— START OF DATASET —
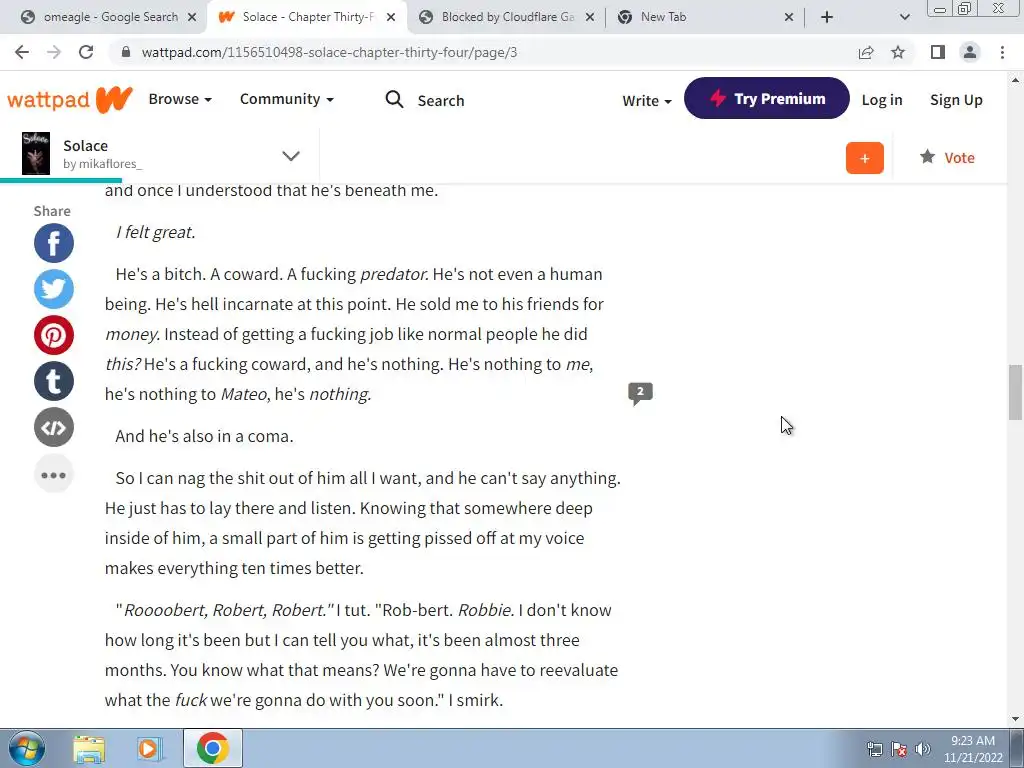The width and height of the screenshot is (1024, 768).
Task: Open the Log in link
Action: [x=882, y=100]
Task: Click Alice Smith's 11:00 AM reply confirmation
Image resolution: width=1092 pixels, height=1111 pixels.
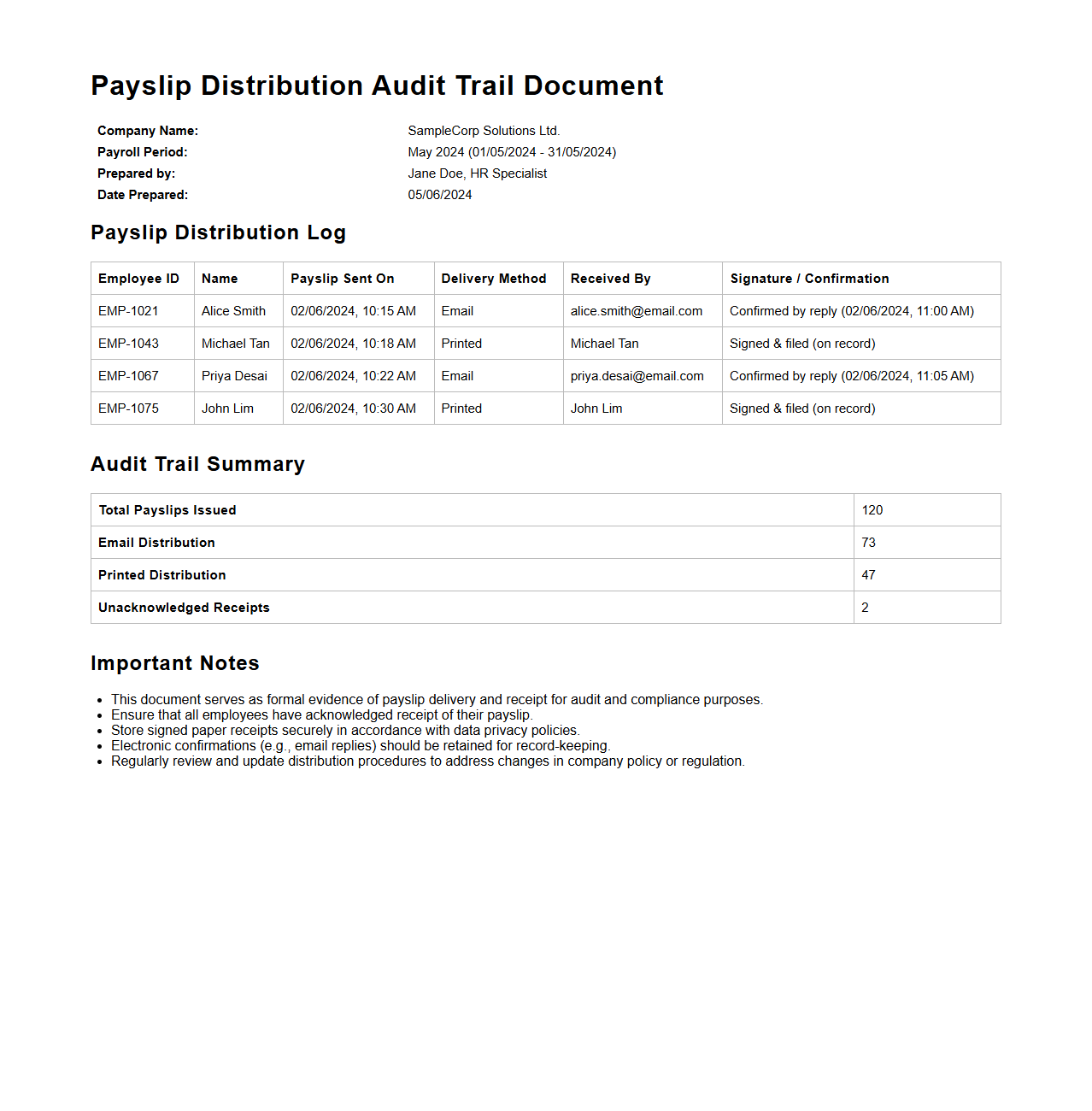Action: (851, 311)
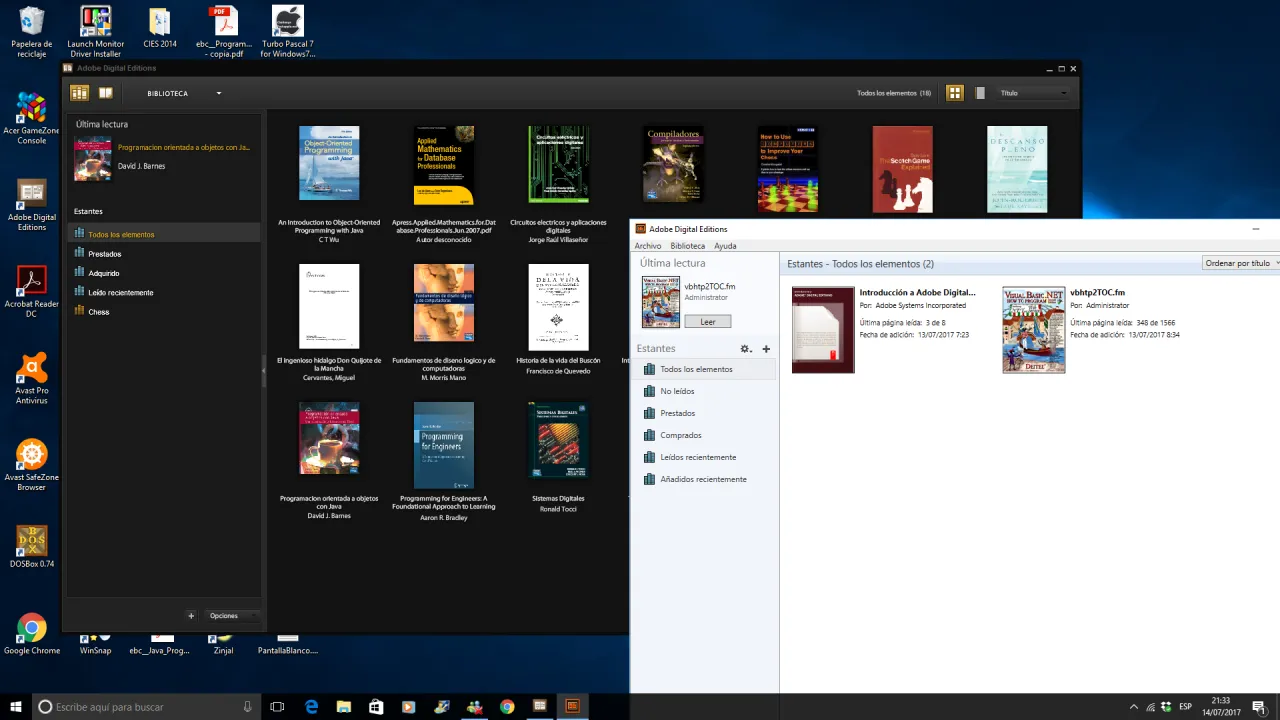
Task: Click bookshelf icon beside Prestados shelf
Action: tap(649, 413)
— END OF DATASET —
• _SET TASK_:
Copy out every line of text in the items exactly as it appears, leaving out the pictures.

• _ANSWER TO THE EXERCISE_:
The width and height of the screenshot is (1024, 768).
Task: Open the Log in link
Action: [x=882, y=100]
Task: Click Alice Smith's 11:00 AM reply confirmation
Image resolution: width=1092 pixels, height=1111 pixels.
Action: (851, 311)
Task: Click bookshelf icon beside Prestados shelf
Action: tap(649, 413)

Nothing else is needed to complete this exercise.